- **REQUIRED ACTION**: Go through the records and report each line holding the string "click".

--- LISTED RECORDS ---

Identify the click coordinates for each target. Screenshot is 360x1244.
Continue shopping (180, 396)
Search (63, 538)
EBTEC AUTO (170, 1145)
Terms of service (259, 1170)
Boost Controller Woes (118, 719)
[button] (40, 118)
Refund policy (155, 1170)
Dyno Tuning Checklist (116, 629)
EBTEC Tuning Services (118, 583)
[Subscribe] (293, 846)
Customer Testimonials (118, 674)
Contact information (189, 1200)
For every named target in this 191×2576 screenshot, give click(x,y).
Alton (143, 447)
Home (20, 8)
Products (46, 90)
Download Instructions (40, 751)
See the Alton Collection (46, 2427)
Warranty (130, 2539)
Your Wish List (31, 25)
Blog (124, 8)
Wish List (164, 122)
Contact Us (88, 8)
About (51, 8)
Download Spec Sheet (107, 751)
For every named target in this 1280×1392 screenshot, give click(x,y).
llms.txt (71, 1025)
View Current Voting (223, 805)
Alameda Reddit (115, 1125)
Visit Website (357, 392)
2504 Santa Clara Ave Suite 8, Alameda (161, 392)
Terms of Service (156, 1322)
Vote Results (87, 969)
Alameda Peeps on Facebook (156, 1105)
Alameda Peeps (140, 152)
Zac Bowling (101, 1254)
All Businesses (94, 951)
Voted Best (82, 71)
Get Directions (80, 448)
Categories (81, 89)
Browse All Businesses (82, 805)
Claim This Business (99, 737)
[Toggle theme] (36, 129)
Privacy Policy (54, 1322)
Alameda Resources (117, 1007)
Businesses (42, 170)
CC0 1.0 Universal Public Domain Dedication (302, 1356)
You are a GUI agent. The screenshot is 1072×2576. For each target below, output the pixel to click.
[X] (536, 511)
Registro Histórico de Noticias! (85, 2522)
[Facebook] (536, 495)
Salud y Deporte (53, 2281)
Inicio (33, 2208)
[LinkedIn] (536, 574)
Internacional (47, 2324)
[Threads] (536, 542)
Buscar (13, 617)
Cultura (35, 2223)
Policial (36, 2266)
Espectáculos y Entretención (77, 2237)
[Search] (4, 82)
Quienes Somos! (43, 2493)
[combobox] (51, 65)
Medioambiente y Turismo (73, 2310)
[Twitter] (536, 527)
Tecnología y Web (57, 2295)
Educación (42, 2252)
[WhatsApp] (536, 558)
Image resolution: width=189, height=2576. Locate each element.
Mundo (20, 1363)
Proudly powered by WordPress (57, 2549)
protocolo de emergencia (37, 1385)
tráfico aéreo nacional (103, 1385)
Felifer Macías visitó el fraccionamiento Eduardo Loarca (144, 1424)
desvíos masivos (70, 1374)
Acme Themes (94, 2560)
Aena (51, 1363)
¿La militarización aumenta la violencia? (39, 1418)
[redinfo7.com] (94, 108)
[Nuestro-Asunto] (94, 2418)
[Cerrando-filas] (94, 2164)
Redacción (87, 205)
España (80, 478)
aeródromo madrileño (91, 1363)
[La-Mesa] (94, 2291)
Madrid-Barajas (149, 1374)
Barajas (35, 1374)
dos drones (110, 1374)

---

- **RESULT FOR THIS EXERCISE**:
Identify the click coordinates for each target. Screenshot is 360x1244.
For every named target in this 191×2576 screenshot, give click(x,y).
For every named target in this 1280×1392 screenshot, give click(x,y).
You are a GUI agent. The screenshot is 1072×2576. For each target below, output the pixel to click.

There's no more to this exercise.